_REQUIRED WORK_: Copy the data from the line with "Where should I" up to and including the line with "Action: coord(429,254)", reproducing each line verbatim and omitting the pictures.

_RECORDS SUPPLIED_:
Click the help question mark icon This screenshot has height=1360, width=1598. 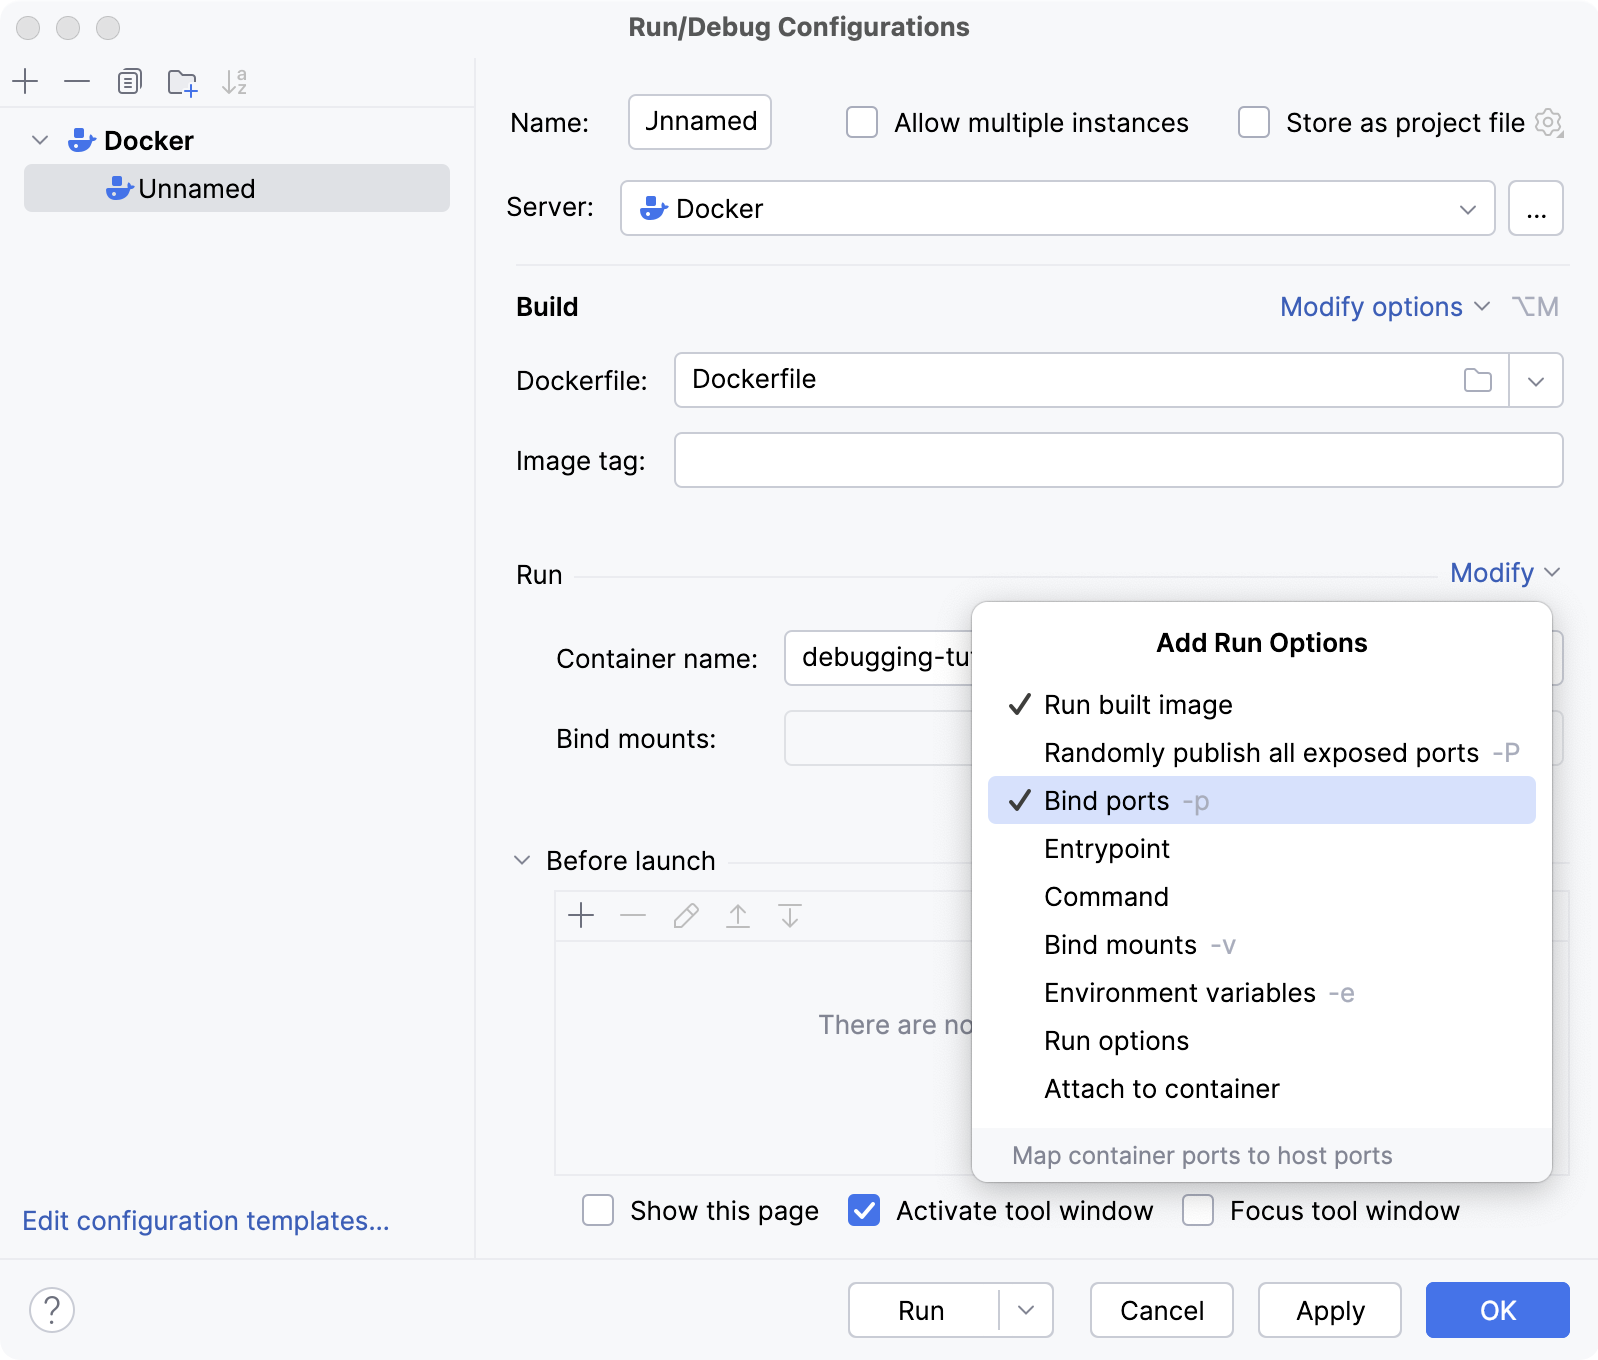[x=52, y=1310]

---

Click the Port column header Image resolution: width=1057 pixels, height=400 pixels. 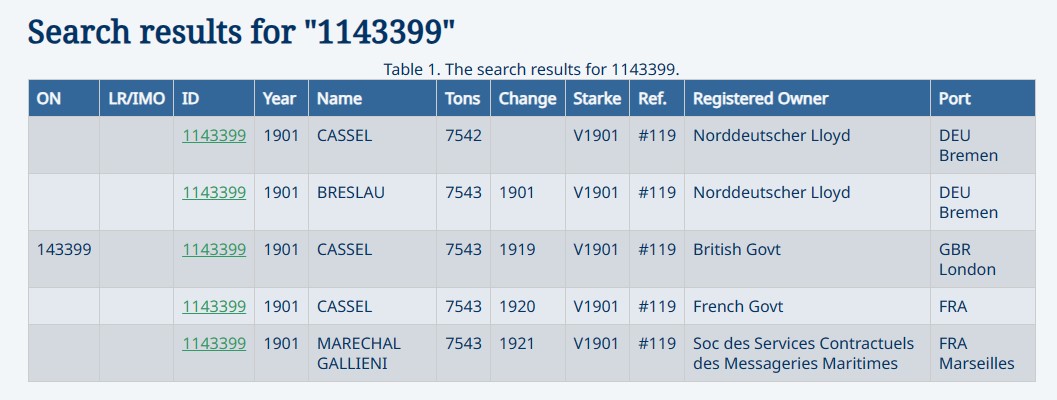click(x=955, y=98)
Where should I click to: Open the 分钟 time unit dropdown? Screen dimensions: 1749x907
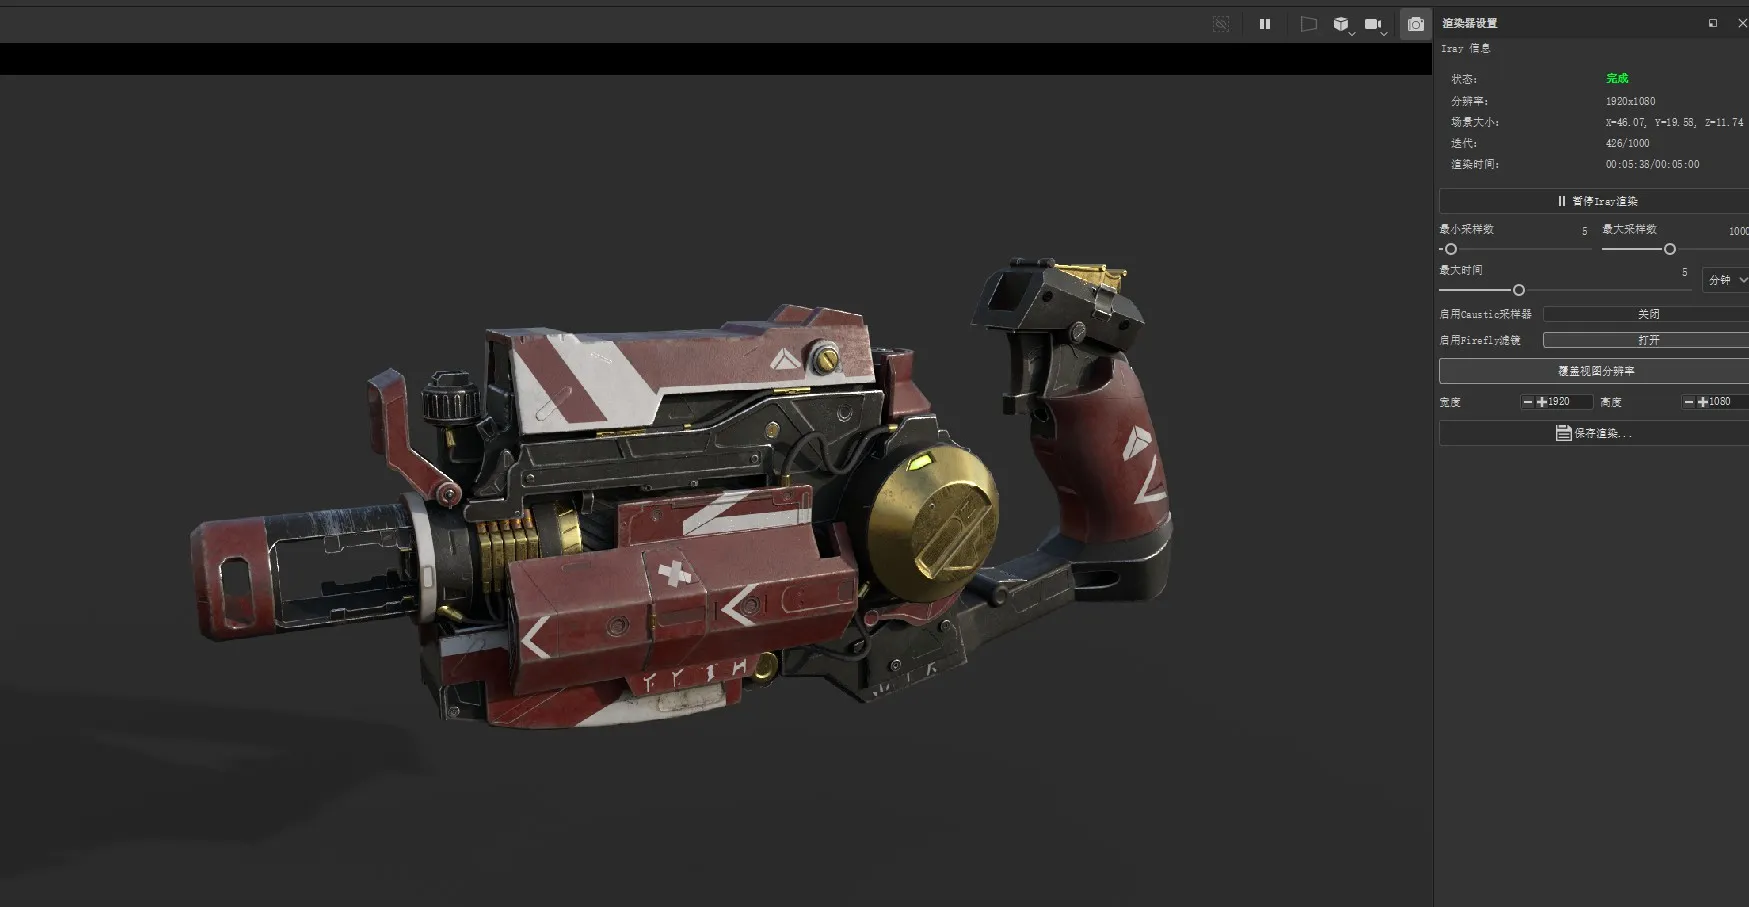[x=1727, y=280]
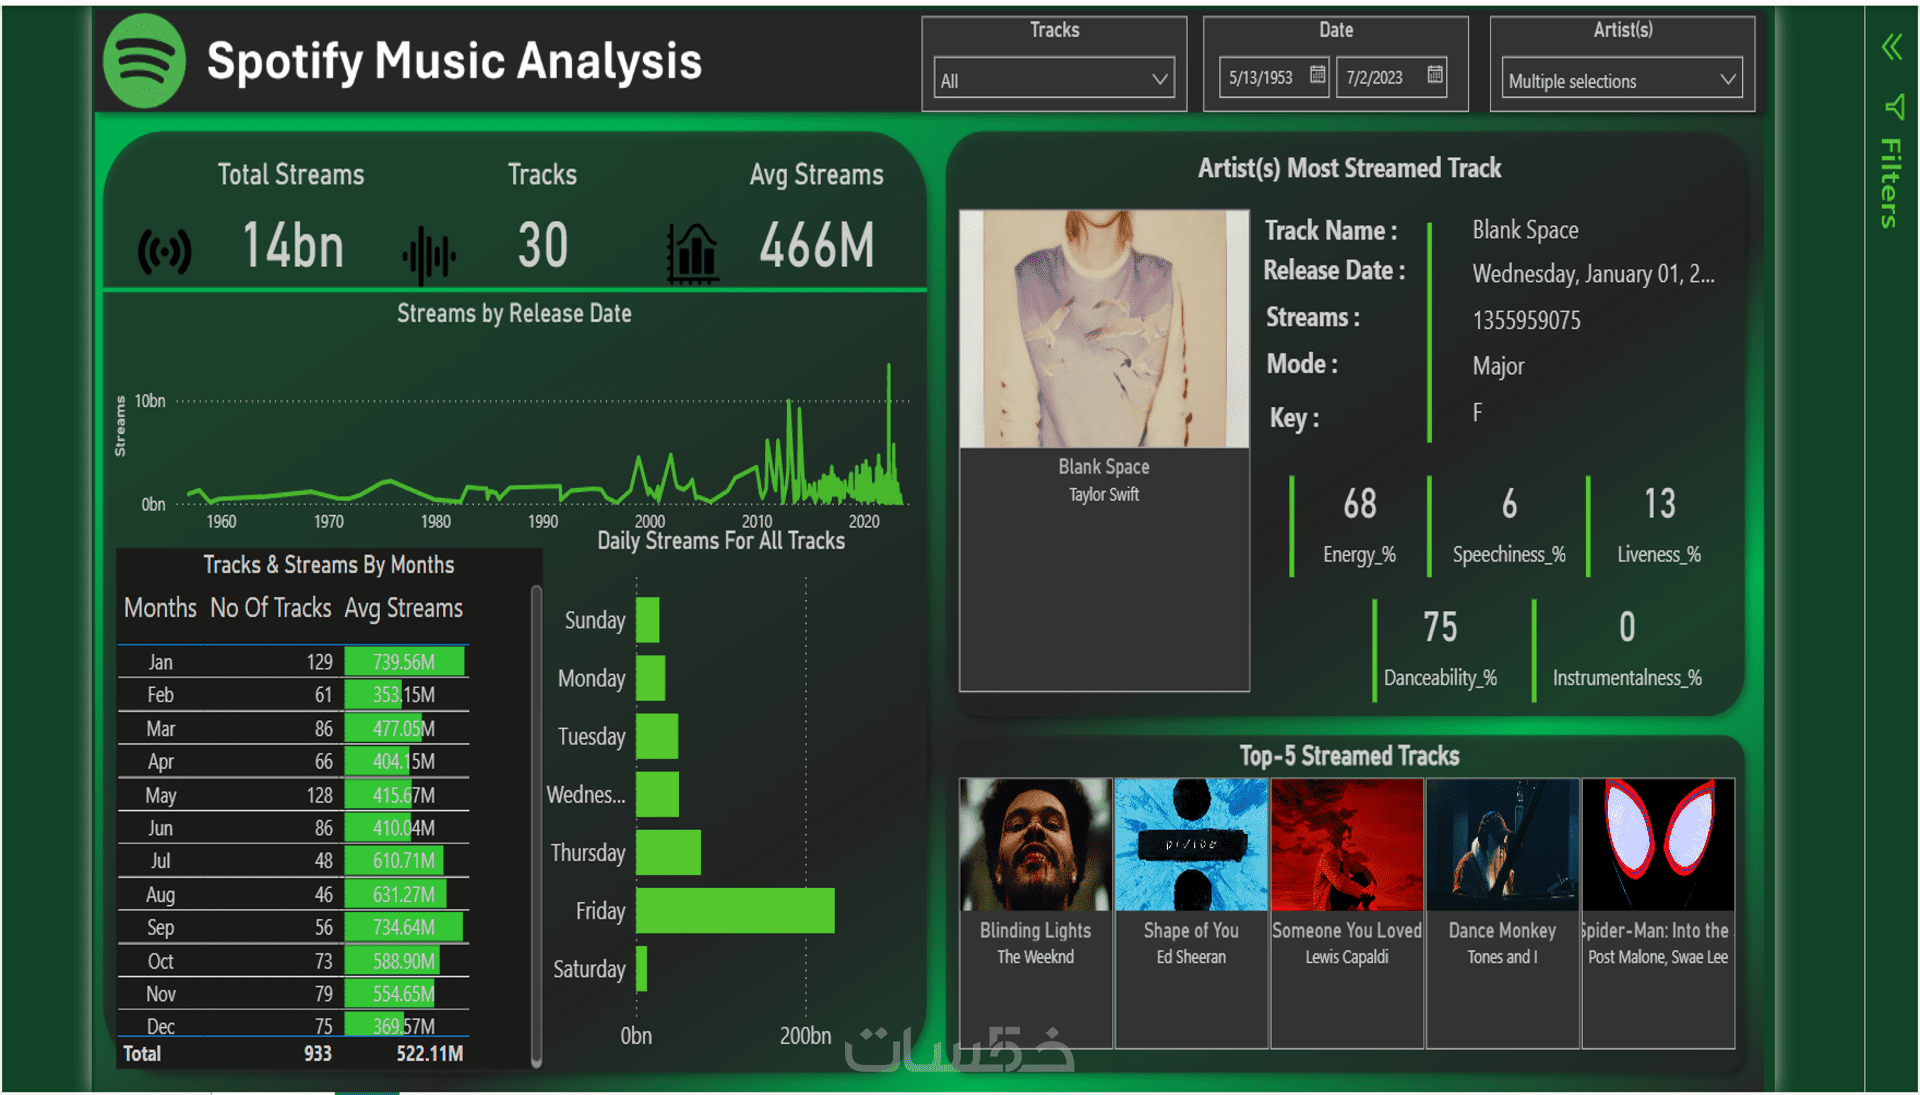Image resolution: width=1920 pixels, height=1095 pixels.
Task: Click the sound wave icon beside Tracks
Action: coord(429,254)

_THE COMPLETED TASK_:
Where should I click to: Open the 分钟 time unit dropdown? Screen dimensions: 1749x907
[x=1727, y=280]
Image resolution: width=1920 pixels, height=1095 pixels.
Task: Click the sound wave icon beside Tracks
Action: coord(429,254)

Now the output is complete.